Tuesday, November 10, 2009

Perdue's pledge on I-485

Gov. Bev Perdue's announcement Monday of a new financing plan to begin construction of the last remaining portions of I-485 around Charlotte before the end of the year is an example of why folks have learned not to bet against Perdue. When she pledged back in February to start construction by the end of the year and finish it within a few years, it was obviously a risky pledge. The reason was simple: There was little if any money available, and the economy was on a long downhill slide. As Deputy DOT Secretary Susan Coward noted in a memo, "it is highly likely that all of these projects will be delayed due to lack of funding."


It reminded me of former Gov. Jim Hunt's promise back in 1996 to cut the travel time for a new Raleigh-Charlotte passenger train from nearly four hours to two hours -- by the time he left office. It was an audacious pledge, and one that would surely cause travelers to flock to the train. The state has steadily trimmed time from the train schedule over the ensuing 13 years, but it isn't close to a two-hour trip yet. It can take millions of dollars to trim a minute or so from the schedule -- and making trains run faster at the same time you're rebuilding tracks and making seven stops is incredibly difficult. Even with great steps forward, the trip now takes three hours and 12 minutes from Raleigh to Charlotte.

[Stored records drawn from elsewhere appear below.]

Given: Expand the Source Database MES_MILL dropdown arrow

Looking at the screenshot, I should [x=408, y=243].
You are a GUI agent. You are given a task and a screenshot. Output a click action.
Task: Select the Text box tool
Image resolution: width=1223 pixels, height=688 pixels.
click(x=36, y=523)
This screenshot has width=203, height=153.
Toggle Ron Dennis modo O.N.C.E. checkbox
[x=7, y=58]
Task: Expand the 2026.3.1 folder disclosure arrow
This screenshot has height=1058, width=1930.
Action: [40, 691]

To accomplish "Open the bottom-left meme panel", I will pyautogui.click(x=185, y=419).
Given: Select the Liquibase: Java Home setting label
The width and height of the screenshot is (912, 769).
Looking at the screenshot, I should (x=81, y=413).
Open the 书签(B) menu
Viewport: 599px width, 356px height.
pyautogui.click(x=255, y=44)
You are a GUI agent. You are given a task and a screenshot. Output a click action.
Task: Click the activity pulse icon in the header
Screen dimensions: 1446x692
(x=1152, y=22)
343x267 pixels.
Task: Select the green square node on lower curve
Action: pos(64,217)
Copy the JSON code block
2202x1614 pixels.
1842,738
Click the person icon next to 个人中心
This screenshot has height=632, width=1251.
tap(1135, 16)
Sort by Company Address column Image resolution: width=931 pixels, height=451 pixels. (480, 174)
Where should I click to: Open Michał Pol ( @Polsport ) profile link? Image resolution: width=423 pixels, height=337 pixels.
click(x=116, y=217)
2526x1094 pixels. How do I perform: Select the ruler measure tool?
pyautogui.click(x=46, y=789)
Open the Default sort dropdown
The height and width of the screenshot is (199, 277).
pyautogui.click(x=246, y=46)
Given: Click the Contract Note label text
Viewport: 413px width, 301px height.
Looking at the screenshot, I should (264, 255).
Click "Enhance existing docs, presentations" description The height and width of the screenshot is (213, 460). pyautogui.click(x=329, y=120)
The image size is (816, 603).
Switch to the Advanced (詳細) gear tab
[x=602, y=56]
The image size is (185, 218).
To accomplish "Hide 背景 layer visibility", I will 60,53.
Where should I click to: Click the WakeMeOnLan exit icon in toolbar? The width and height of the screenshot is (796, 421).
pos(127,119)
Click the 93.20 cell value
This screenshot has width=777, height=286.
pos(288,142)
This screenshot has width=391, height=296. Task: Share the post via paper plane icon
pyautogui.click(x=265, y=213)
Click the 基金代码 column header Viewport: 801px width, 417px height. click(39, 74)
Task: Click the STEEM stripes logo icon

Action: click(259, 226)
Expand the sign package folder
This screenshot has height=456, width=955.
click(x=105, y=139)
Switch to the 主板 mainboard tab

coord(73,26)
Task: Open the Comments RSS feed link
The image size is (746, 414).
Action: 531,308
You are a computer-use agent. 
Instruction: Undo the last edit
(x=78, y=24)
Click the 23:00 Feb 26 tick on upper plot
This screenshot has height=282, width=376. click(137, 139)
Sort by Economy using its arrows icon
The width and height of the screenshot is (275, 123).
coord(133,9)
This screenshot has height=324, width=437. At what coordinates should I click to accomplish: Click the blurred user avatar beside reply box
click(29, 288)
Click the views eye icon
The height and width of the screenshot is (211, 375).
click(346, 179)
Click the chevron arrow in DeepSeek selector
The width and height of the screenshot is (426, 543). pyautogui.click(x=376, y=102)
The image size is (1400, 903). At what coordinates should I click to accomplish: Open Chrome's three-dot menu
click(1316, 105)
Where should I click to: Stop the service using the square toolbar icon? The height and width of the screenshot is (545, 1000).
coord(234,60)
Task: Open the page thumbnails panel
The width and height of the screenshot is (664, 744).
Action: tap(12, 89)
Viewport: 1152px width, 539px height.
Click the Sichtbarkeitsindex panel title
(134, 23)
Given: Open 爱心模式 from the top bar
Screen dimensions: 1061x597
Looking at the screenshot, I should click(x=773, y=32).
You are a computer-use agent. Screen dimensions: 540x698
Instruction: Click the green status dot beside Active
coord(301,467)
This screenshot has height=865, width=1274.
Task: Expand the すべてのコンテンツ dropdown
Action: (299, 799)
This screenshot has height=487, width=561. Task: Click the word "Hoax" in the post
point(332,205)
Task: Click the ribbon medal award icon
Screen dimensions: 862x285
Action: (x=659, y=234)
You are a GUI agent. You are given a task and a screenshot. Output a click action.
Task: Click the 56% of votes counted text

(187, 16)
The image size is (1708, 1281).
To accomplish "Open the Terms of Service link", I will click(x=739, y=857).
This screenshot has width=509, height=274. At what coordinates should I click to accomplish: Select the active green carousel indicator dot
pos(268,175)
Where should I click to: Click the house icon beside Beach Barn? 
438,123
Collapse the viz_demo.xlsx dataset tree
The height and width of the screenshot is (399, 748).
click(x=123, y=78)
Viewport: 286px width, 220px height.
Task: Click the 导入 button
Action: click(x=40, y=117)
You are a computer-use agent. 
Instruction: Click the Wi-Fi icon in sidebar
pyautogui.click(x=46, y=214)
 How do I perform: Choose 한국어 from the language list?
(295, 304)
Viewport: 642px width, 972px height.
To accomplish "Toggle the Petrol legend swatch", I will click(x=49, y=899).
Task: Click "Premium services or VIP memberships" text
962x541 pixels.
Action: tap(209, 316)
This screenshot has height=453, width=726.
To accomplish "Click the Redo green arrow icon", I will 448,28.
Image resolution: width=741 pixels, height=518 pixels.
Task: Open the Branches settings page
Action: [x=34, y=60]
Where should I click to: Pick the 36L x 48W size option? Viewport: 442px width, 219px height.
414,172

When I talked with Pat Simmons, head of N.C. DOT's Rail Division back in May, he said everyone had learned a lot since Hunt made that two-hour pledge.

We didn't get there," he said, "but we have made a lot of progress."
And I wrote: "I wouldn't bet against Perdue. But if the hoped-for funding doesn't come through, there is precedent for this approach: No, we didn't keep our promise, but we sure made some progress."
This deal still isn't done. As Perdue acknowledged in a meeting Monday with the Observer's editorial board, she may be on the phone next week with firms urging them to participate in the design/build/finance method of infrastructure construction that other states such as Texas have used.
It's a novel thing here in what used to be called The Good Roads State. It would require construction firms to participate in financing the project -- split into three sections -- and get paid back over 10 years. It might mean the freeway would be finished by 2015 instead of just being started by then.
But you've got to give her credit for coming up with a plan that might jump-start the I-485 completion. I wouldn't bet against her on this one, either.